After that he always ignoring me in facebook. Today also he do the same. I don’t know why but in the last week, many more discussion and happenings were there which always makes me think about marriage. But not about mine. 😛
Seriously on the issue of marriage I am too kid. So with love too. That is why I prefer living single for now.
While writing about Valentine, I am becoming nostalgic with the word “Darling”. When I was reading at grade two, I was about to upgrade the class from two to four. When we all fren were about to get back home in a line outside the school gate, my fren S, don’t know, in which circumstances she kissed me and said,”Hello, Darling.” I was like trembled and nothing could do. SO I cried saying, ‘SUshma told me, Darling’. haha(Laughing at myself):-P :-P….Kid mind. Everytime when I remember that event I always laugh at myself thinking, the most fooooool one. I cried because I thought the word darling can only be pronounced to boyfren/girlfren or husband/wife. Same kind of event happened @ grade seven too.
THere was a boy who loved writing poem. SO did I. We used to share poem. I don’t know whether we were good fren, close fren or wat? But m sure we were not like bf/gf. Because at that grade I don’t know wat love was (even now). During the Dashain time we used to give greetinng cards to our fren and I also gave him greeting card including some poems that I had written. He accepted that very normally. I was waiting for his comment/compliment on those poems. But one of our classmate, G, uproared in the class among girls that we were gf/bf. But the guy don’t know abt that. That uproaring just came in my mind. That day too I cried a lot. And I don’t know how? but my father came to know that I was crying all the way coming back home. I told the truth. I don’t know wat came across my dad’s mind. He told me many things, Mom also convinced me that these type of problems will come in life time and again. I must be strong to fight with that. Honestly, I thought like I was the most bad girl among all others because someone add my name with one guy. Again, my fool immature mind. But I really love those innocence of mine now.:-P
Those words of my parents in a way makes me strong. Though my dad told me, ‘Tyo keta sanga chai timi bolnu hai, pahila ko jastai ramro sathi bannu’ But I didn’t talk with him very sharply for the whole one year. Later he knew why I didn’t talk wid him bhanera. But, may be our understanding was relative he too, was afraid to talk wid me. From class nine we start talking very mildly. After our +2 I joined KU and he went to US. And one night when I was online, he was also there. We talk very normally. He asked me, “timi ajkal pani poem lekhchhau?” I replied, “No”

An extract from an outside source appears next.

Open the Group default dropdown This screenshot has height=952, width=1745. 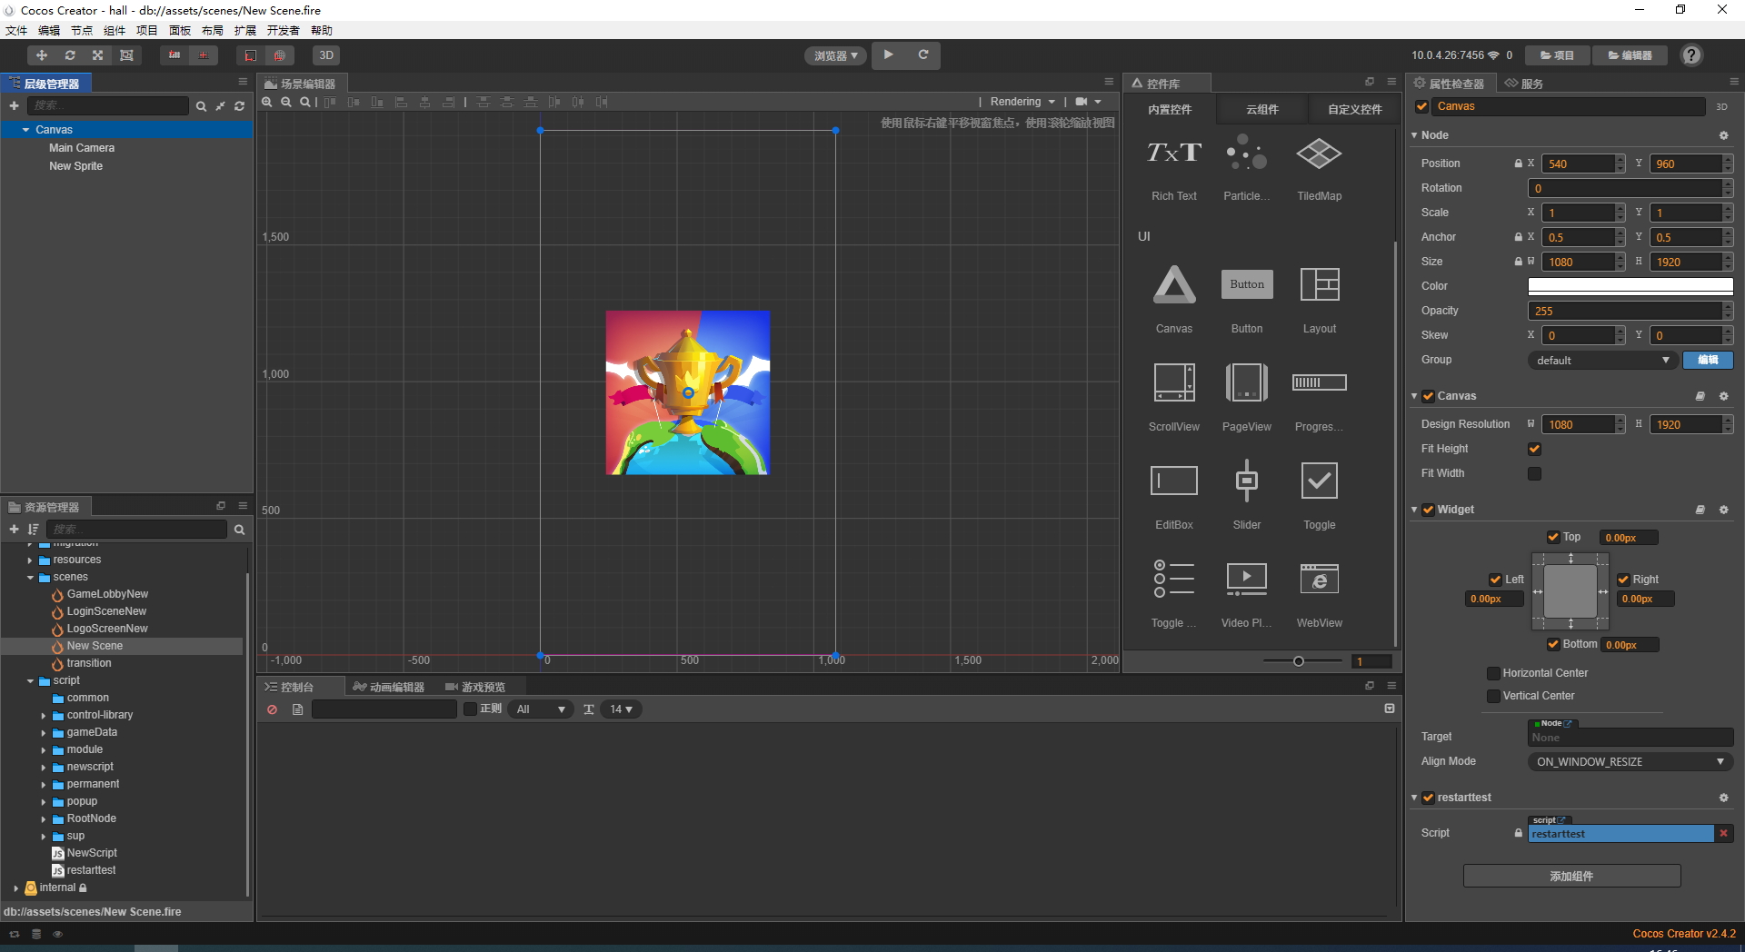pos(1602,361)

Yes thesedays too I don’t write poem. Poem writing habit has gone. But I told him that I write articles, feature stories for newspaper. After knowing that he suggested me to read some book by some great writers. I can’t wait thanking him. He is as always a very good boy. My fren, while writing this, I am missing you extremely as a very good fren.
During my +2 and KU days there was not any boyfren hangover. Last month I met my fren of KIST onlin and we talked abt our latest updates. I was kidding wid him abt affair wid a boy. That time I love the line he told about me was, “+2 kai Binita ramri lagthyi, ekdam saral ra mehenati”. Thank you for your compliment my fren. U too are good. Coz as u told u too don’t have gf. Kaso ta?:-P
Between dat wat all these happy single living things in the year 2009 I came to know about a very sucessful lovestory. Actually there are two couples. From both couple I know only one member. From my collegue side D(man) and from my classmate side R. They both are very sure for there sucessful relationaship. I am happy with taht.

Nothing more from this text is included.